In its latest research, the IEA points out that only 1 per cent of the investments that go into the energy transition come from the oil and gas industry. Clean energy accounted for just 2.5 per cent of their overall investments in 2022. The vast majority still go into oil and gas. And that is a shame, thinks the agency, given that oil and gas production needs to fall sharply to meet net zero scenarios. 

In this context, European integrated oil and gas companies are ahead of the pack. They currently put 15 per cent of their capital expenditure into low carbon technologies, up from only 3 per cent in 2019. That should rise to 25 per cent by 2030, according to Bernstein analysis. That leaves US peers and national oil companies far behind. 
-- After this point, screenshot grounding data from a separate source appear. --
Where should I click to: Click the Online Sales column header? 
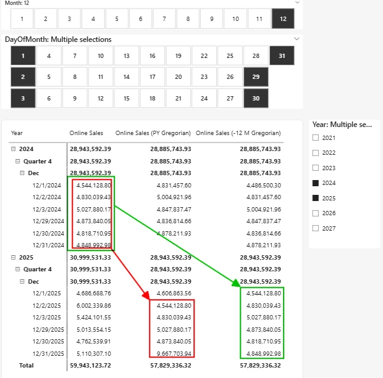pos(86,133)
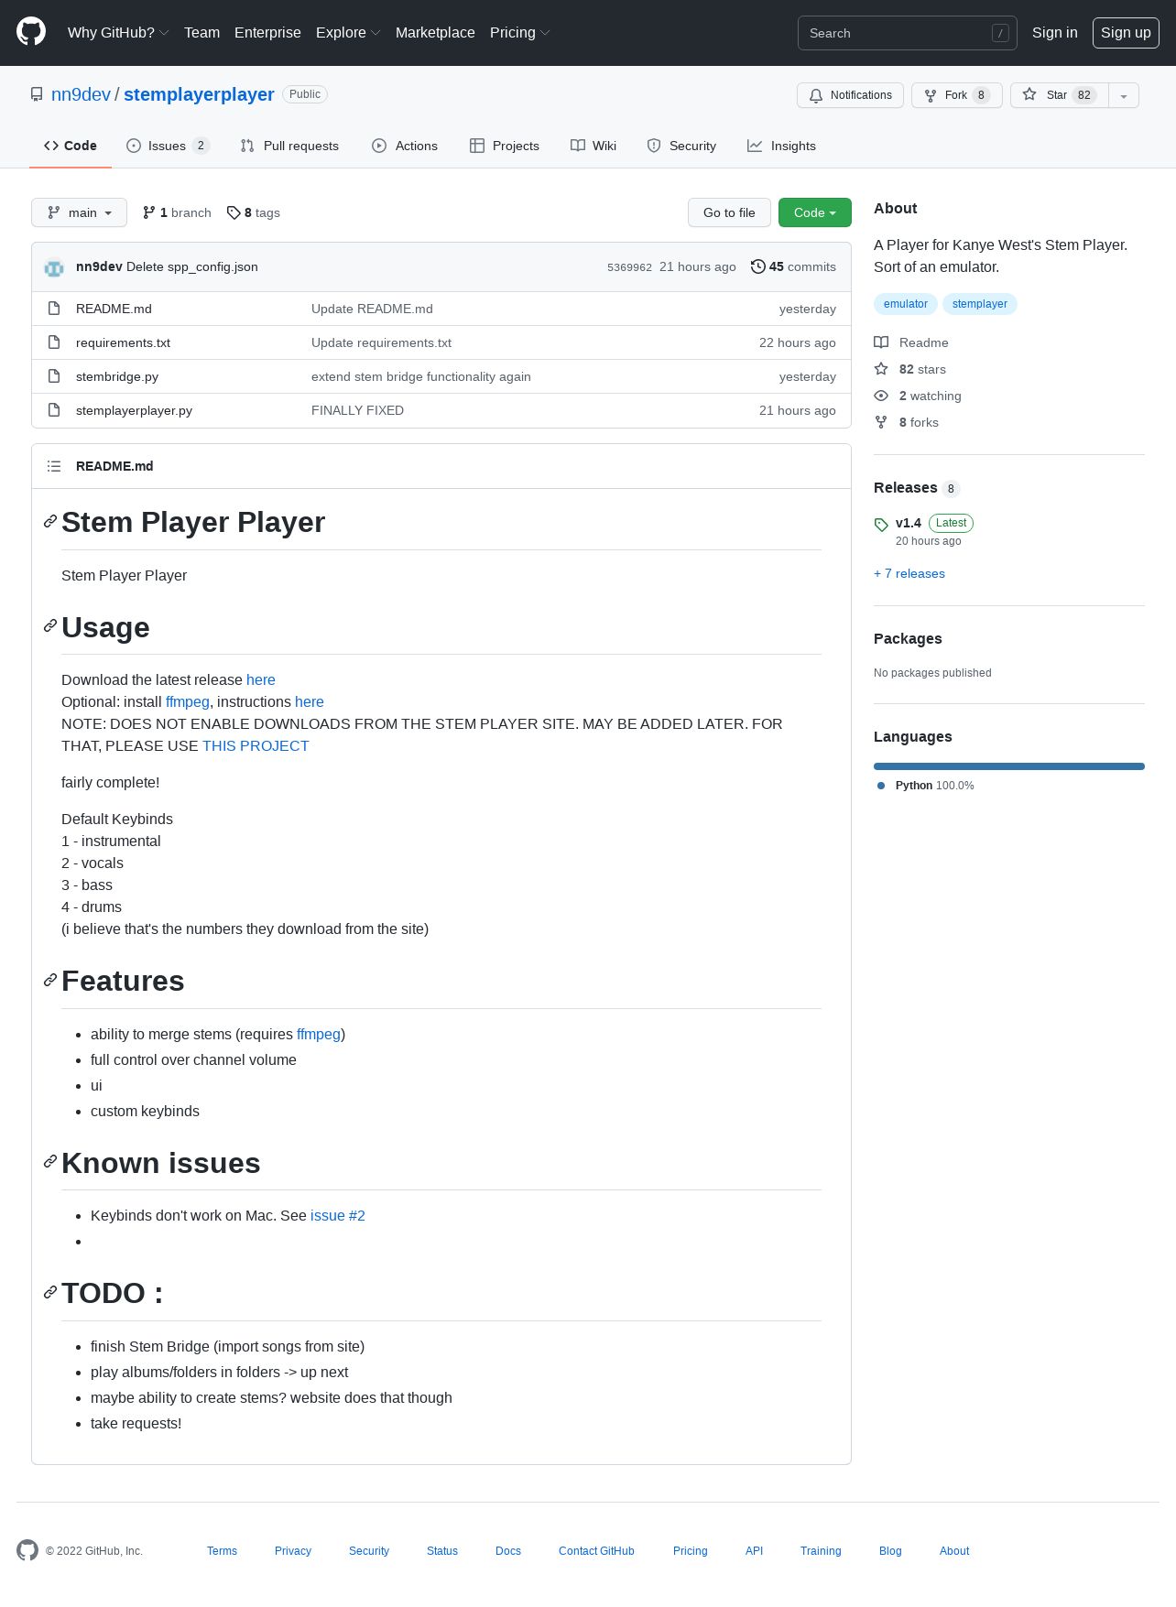This screenshot has width=1176, height=1607.
Task: Click the tag icon next to v1.4 release
Action: point(881,525)
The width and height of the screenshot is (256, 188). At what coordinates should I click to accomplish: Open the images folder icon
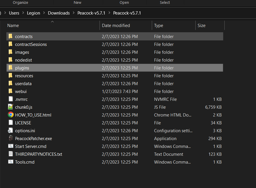point(11,52)
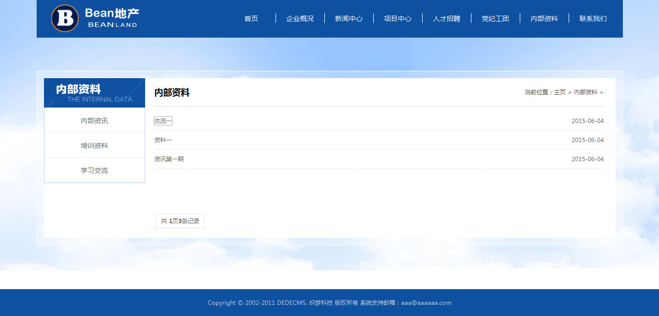
Task: Go to the 首页 nav item
Action: pyautogui.click(x=251, y=19)
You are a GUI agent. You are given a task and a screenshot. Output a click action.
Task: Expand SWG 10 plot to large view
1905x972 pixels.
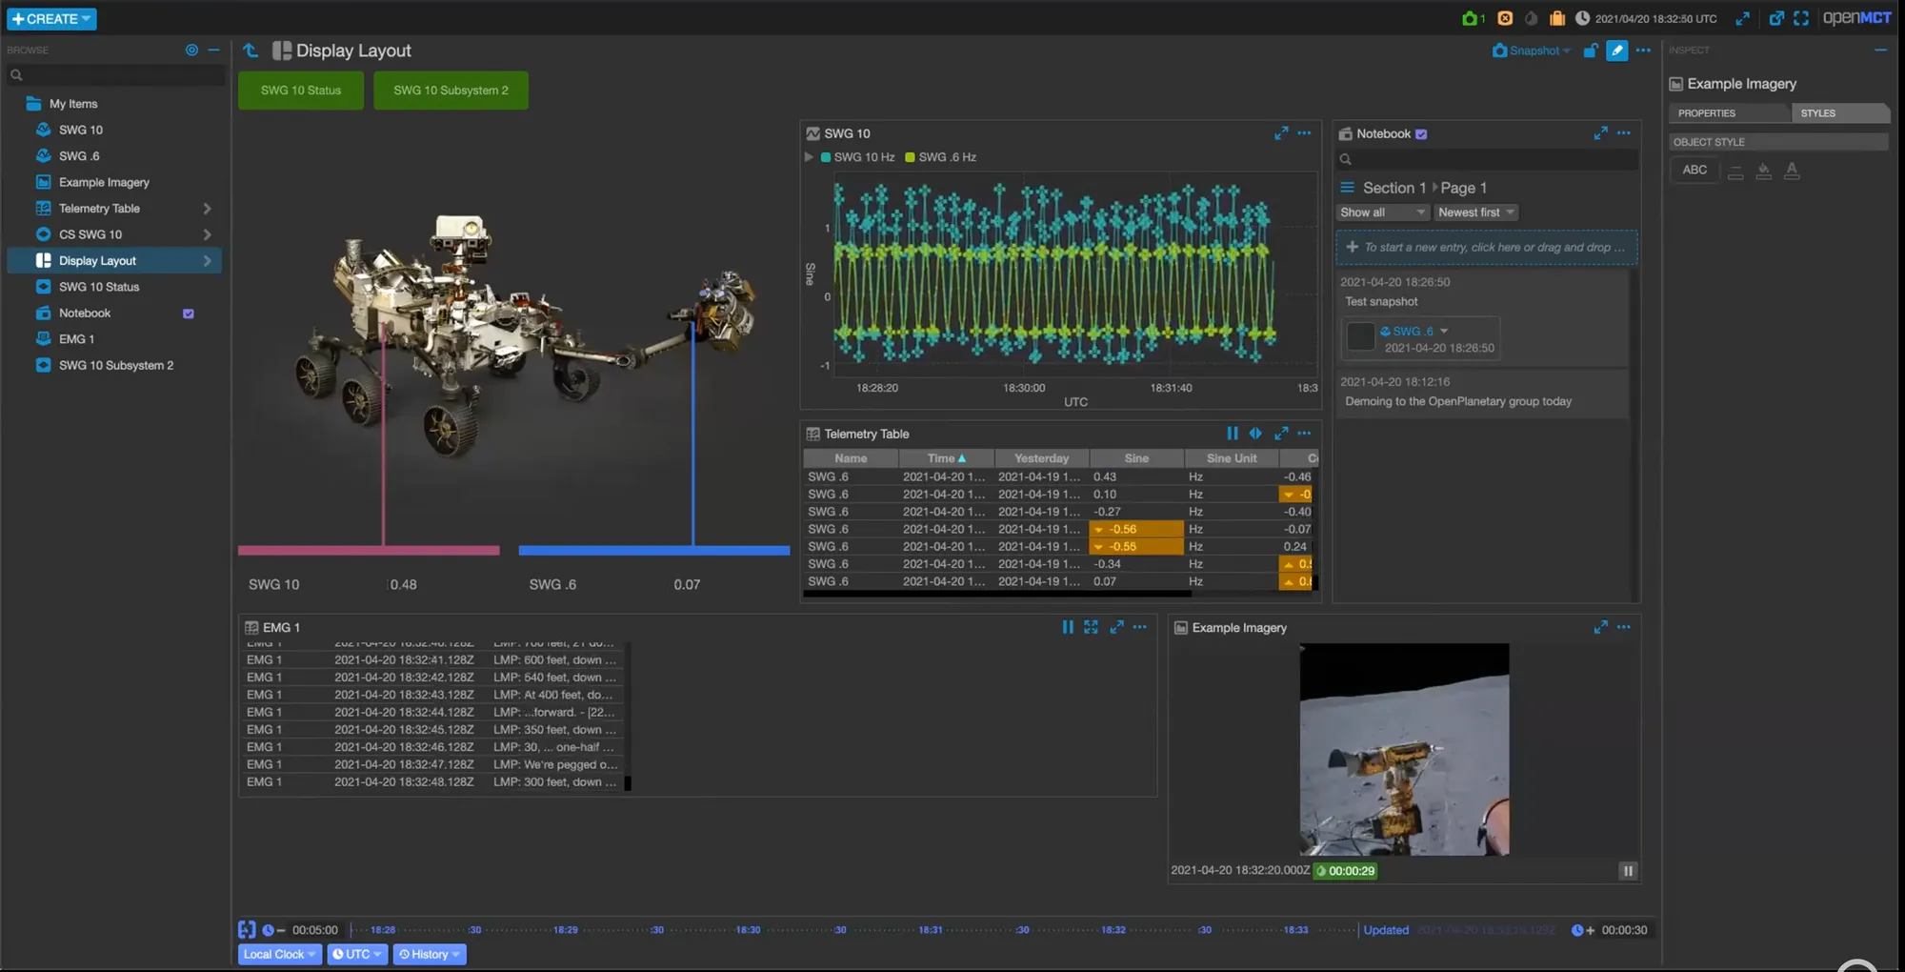[1281, 133]
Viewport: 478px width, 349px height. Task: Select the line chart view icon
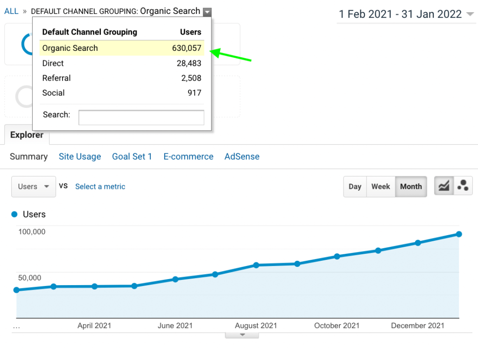(444, 186)
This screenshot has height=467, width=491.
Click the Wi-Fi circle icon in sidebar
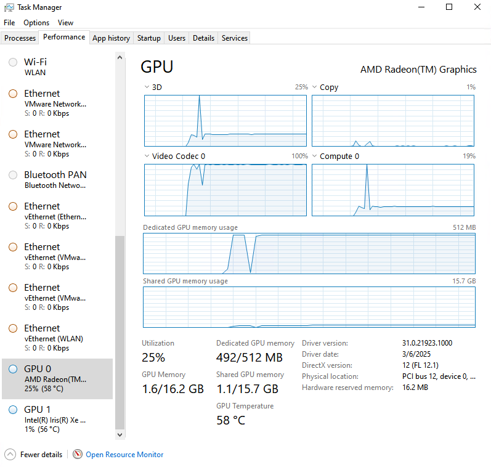pyautogui.click(x=13, y=62)
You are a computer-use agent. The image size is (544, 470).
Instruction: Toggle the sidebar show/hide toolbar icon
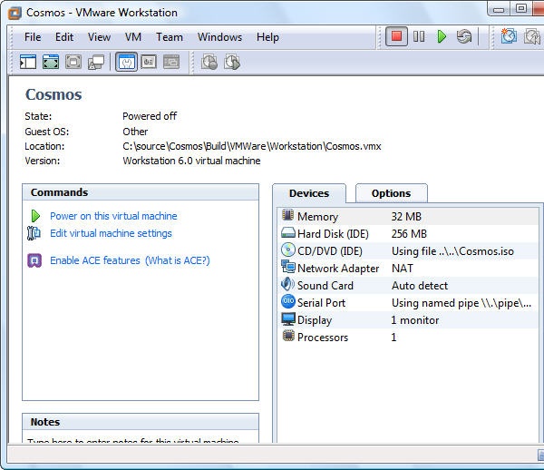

Lex chart showing, Oil & gas companies investment in green technologies the second chart showing Returns from clean tech and the third chart showing European firms’ investments in low-carbon technologies

While renewable energy is not their traditional stamping ground, oil and gas companies do have a few competitive advantages. For one, they tend to run strong balance sheets with little debt. They have not faced the financing cost increase that renewable developers do. Given their scale and skills on large projects, they have the ability to develop carbon capture, hydrogen, offshore wind and biofuel projects. 

That helps explain why more oil and gas companies appear in offshore wind projects. TotalEnergies has recently won a provisional offtake agreement from the State of New York. Norway’s Equinor is one of the developers of the UK’s Dogger Bank, the world’s largest offshore wind farm. 

Despite some bad headlines, their investments in renewables are starting to yield a reasonable return. Disclosure across the space is still patchy. But TotalEnergies’s integrated power unit has reported return on capital employed of almost 10 per cent in the 12 months to the end of September.

That is about in line with the long-term average return for oil and gas projects — but with a lot less price volatility. Incentives are aligning for energy companies seeking to accelerate their green efforts.